Data extracts:
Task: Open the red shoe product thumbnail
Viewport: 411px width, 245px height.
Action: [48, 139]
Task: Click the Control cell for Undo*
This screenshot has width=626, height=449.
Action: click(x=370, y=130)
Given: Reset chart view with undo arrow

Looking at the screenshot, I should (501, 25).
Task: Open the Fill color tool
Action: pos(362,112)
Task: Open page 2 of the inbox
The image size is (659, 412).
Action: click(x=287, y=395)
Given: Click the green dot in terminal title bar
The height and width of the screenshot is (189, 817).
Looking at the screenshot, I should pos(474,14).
...
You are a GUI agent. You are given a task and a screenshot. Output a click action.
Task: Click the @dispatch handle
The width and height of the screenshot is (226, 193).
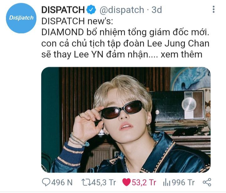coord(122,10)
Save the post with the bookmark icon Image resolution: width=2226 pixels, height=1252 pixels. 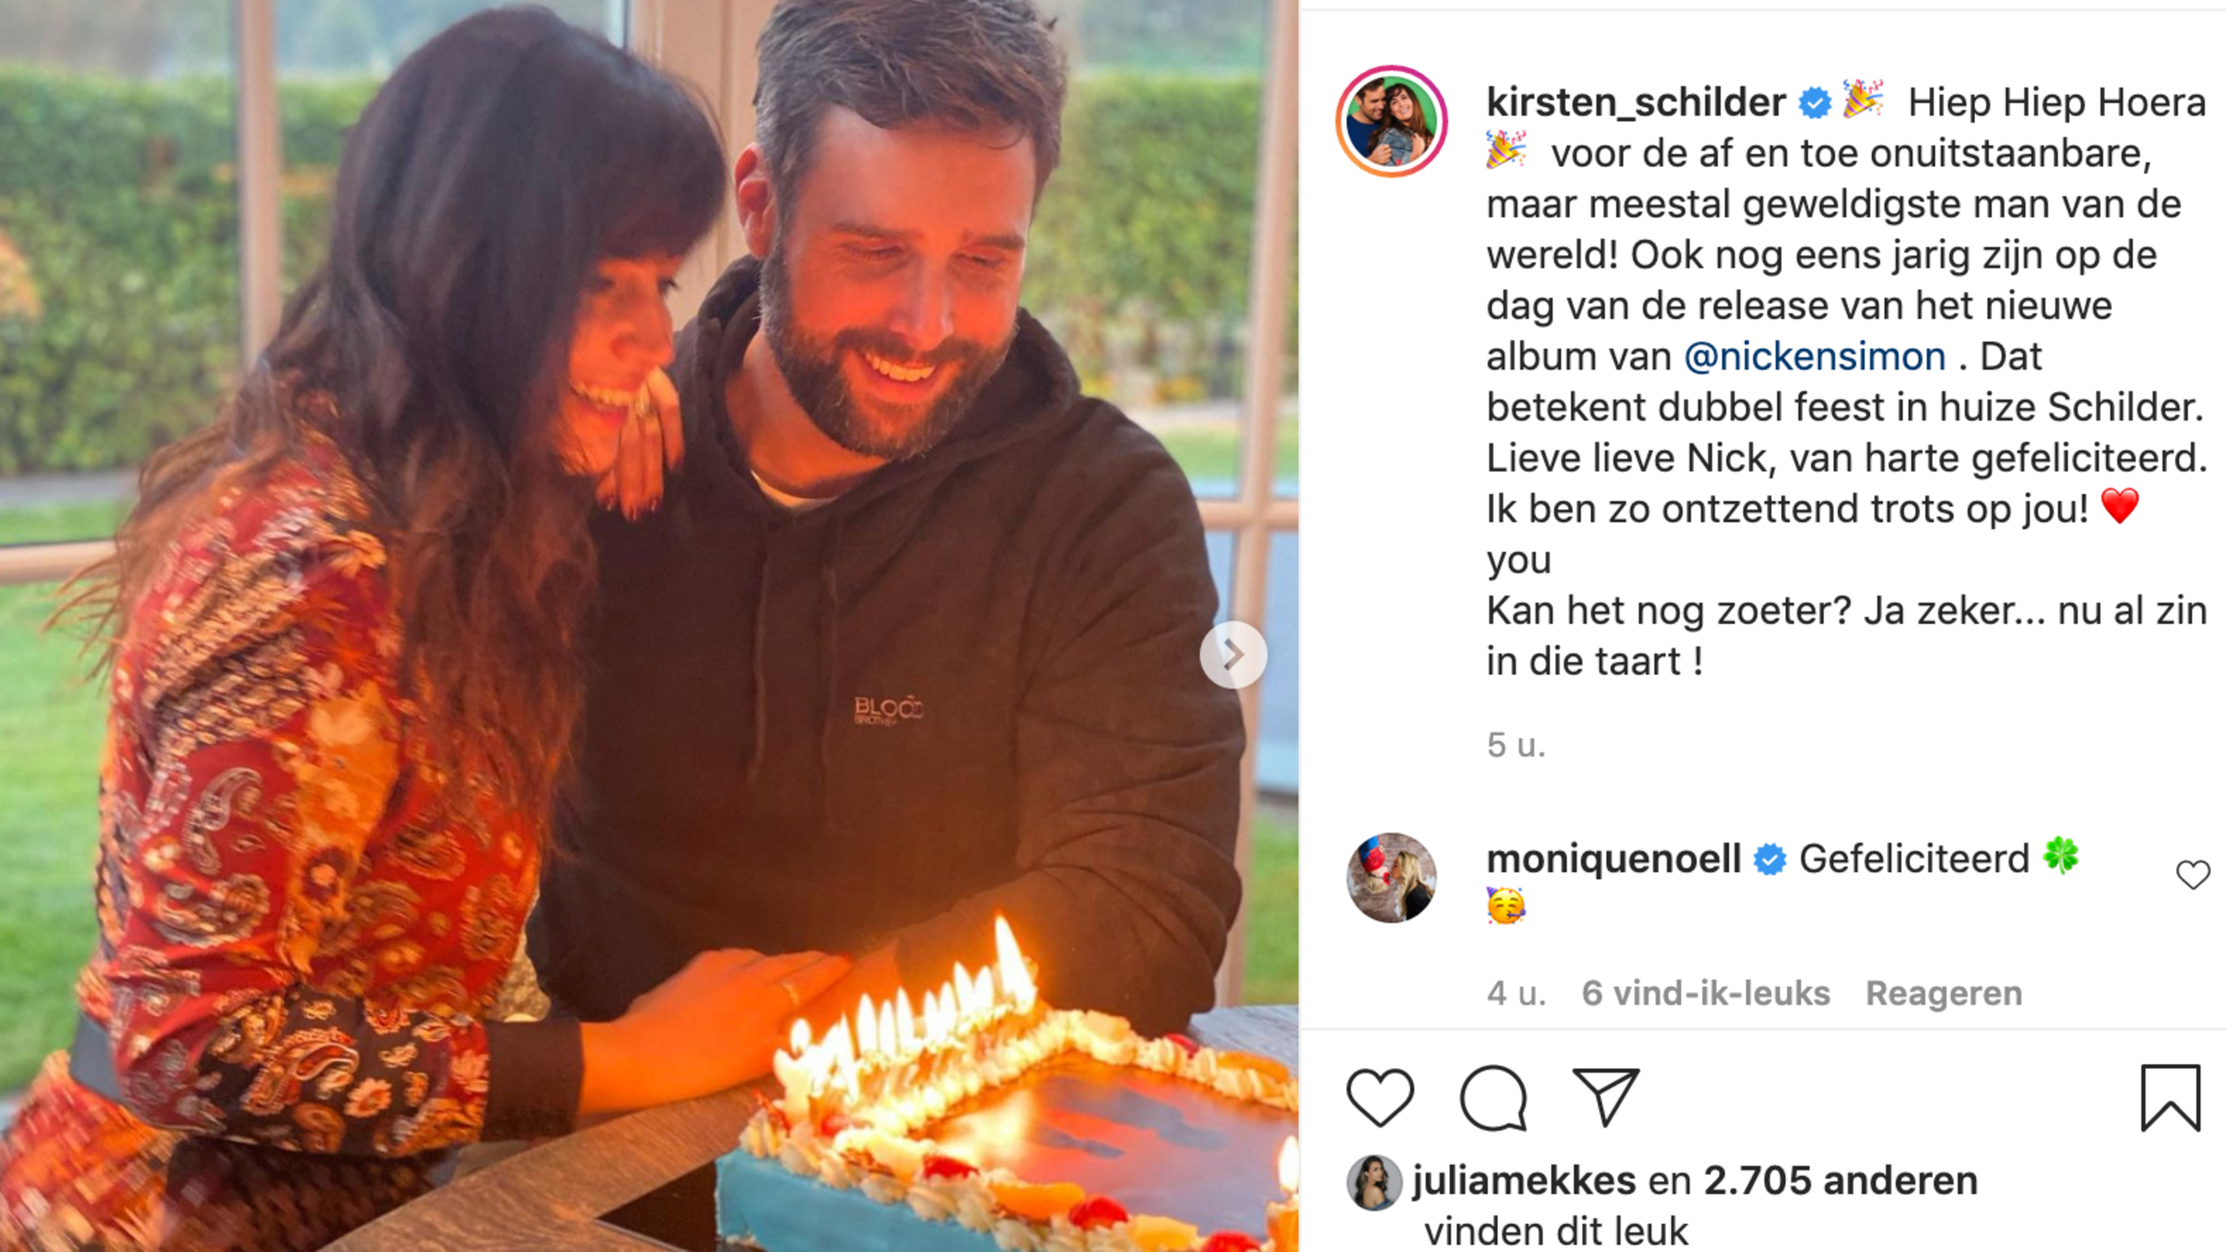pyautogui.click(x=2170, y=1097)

What the task requires: Take the listing above and repeat exactly the lines from the one containing "Task: Open the red shoe product thumbnail" through the one containing "Given: Click the", both included.

Exercise result:
Task: Open the red shoe product thumbnail
Viewport: 411px width, 245px height.
Action: [48, 139]
Task: Click the Control cell for Undo*
This screenshot has width=626, height=449.
Action: click(x=370, y=130)
Given: Reset chart view with undo arrow

Looking at the screenshot, I should (501, 25).
Task: Open the Fill color tool
Action: pos(362,112)
Task: Open page 2 of the inbox
The image size is (659, 412).
Action: click(x=287, y=395)
Given: Click the green dot in terminal title bar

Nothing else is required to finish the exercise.